Data supplied START

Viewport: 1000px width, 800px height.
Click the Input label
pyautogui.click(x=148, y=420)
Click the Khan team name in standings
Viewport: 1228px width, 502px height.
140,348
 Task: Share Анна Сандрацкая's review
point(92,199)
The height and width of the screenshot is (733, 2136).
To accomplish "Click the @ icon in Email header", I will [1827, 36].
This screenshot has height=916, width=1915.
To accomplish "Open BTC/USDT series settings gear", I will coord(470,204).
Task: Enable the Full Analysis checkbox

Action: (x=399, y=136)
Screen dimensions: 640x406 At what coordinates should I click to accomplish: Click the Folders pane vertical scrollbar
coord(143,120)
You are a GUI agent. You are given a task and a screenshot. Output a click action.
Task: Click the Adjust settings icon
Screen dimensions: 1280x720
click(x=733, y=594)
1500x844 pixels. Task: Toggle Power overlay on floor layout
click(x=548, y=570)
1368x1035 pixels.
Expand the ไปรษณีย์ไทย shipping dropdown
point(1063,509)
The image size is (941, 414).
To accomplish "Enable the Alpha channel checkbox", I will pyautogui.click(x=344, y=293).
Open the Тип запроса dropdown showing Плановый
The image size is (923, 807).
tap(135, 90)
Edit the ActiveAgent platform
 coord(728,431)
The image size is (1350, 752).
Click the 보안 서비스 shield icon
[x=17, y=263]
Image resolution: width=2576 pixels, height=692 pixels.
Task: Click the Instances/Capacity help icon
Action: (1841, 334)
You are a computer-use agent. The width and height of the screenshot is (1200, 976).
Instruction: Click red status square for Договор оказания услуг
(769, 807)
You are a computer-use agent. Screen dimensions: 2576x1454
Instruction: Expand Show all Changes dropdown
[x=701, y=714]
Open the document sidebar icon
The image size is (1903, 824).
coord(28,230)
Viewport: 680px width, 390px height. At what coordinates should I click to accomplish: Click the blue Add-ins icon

Data supplied END

All of the entries are to be set down again without alteration.

> [Answer to this exercise]
Viewport: 1000px width, 800px height.
Click the Input label
pyautogui.click(x=148, y=420)
Click the Khan team name in standings
Viewport: 1228px width, 502px height.
140,348
 Task: Share Анна Сандрацкая's review
point(92,199)
The height and width of the screenshot is (733, 2136).
To accomplish "Click the @ icon in Email header", I will [1827, 36].
This screenshot has height=916, width=1915.
To accomplish "Open BTC/USDT series settings gear", I will coord(470,204).
Task: Enable the Full Analysis checkbox

Action: (x=399, y=136)
Screen dimensions: 640x406 At what coordinates should I click to accomplish: Click the Folders pane vertical scrollbar
coord(143,120)
You are a GUI agent. You are given a task and a screenshot. Output a click action.
Task: Click the Adjust settings icon
Screen dimensions: 1280x720
click(x=733, y=594)
1500x844 pixels. Task: Toggle Power overlay on floor layout
click(x=548, y=570)
1368x1035 pixels.
Expand the ไปรษณีย์ไทย shipping dropdown
point(1063,509)
The image size is (941, 414).
To accomplish "Enable the Alpha channel checkbox", I will pyautogui.click(x=344, y=293).
Open the Тип запроса dropdown showing Плановый
The image size is (923, 807).
tap(135, 90)
Edit the ActiveAgent platform
 coord(728,431)
The image size is (1350, 752).
Click the 보안 서비스 shield icon
[x=17, y=263]
Image resolution: width=2576 pixels, height=692 pixels.
Task: Click the Instances/Capacity help icon
Action: (1841, 334)
You are a computer-use agent. The width and height of the screenshot is (1200, 976).
Instruction: Click red status square for Договор оказания услуг
(769, 807)
You are a computer-use agent. Screen dimensions: 2576x1454
Instruction: Expand Show all Changes dropdown
[x=701, y=714]
Open the document sidebar icon
The image size is (1903, 824).
coord(28,230)
Viewport: 680px width, 390px height. At what coordinates should I click to accomplish: Click the blue Add-ins icon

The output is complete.